--- begin Provided material ---

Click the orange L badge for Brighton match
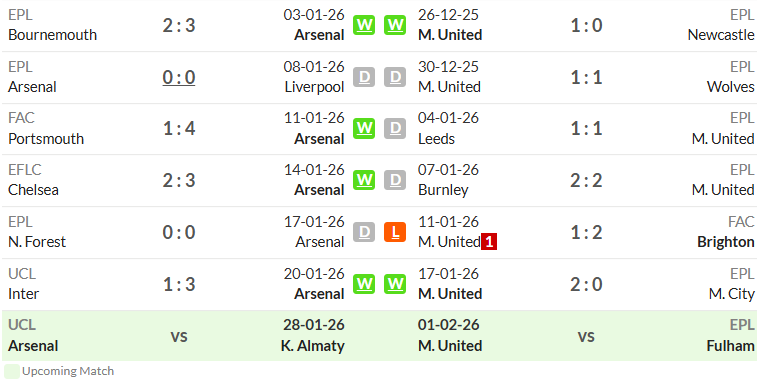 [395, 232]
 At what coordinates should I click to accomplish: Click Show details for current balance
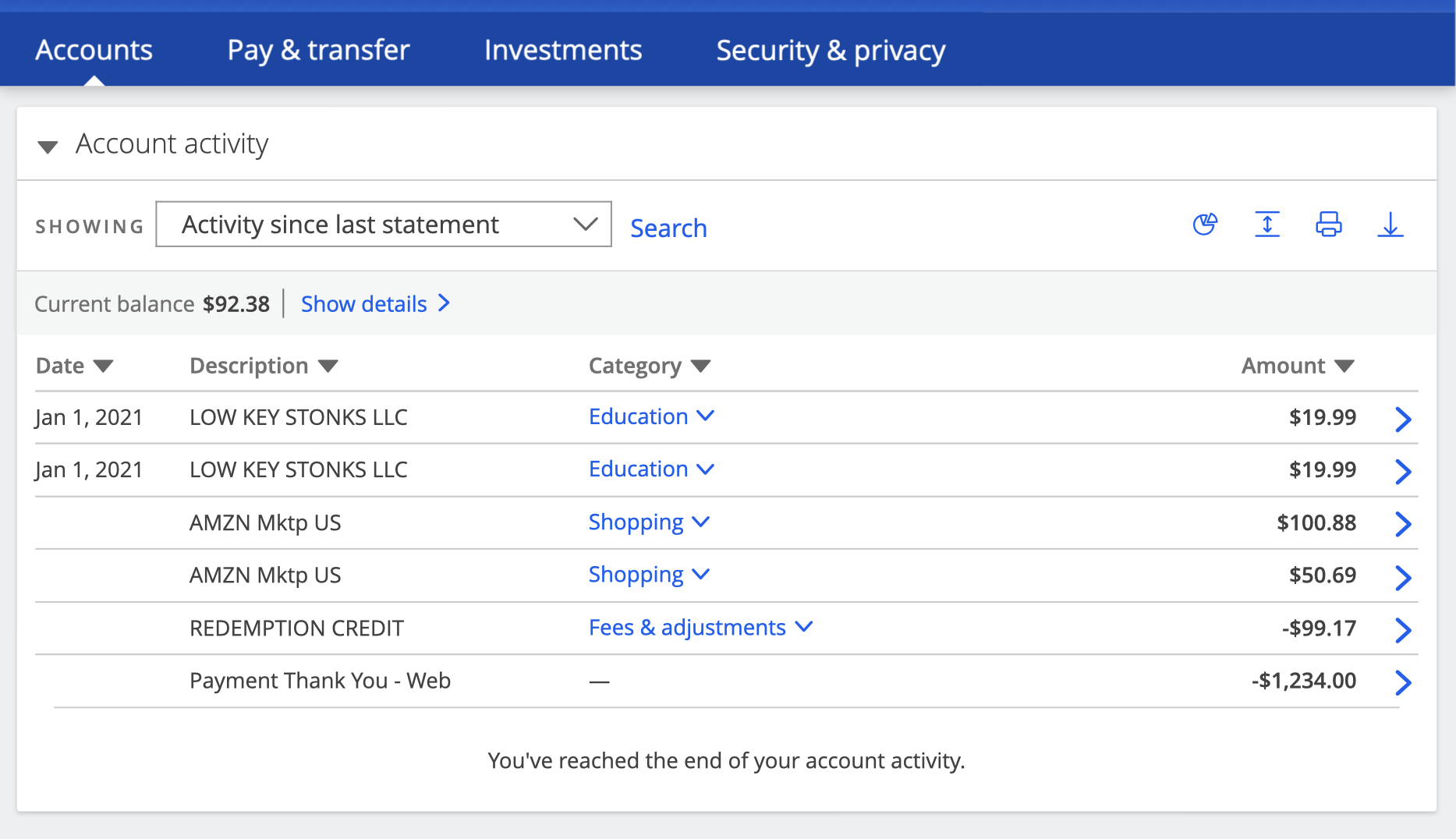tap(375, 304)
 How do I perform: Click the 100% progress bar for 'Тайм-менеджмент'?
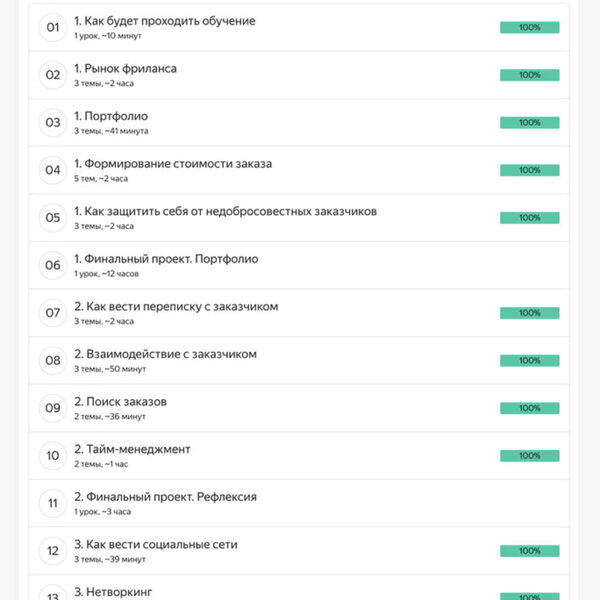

--- end Provided material ---

**Aim**
Rewrite the records as a numbered list, beginning at the line that contains "At what coordinates" and continuing through the end of the records, both ends included. Omit blank lines and the pictures.

**Answer to this problem**
1.  At what coordinates should I click to accomplish: Click Show details for current balance
2. tap(375, 304)
3.  How do I perform: Click the 100% progress bar for 'Тайм-менеджмент'?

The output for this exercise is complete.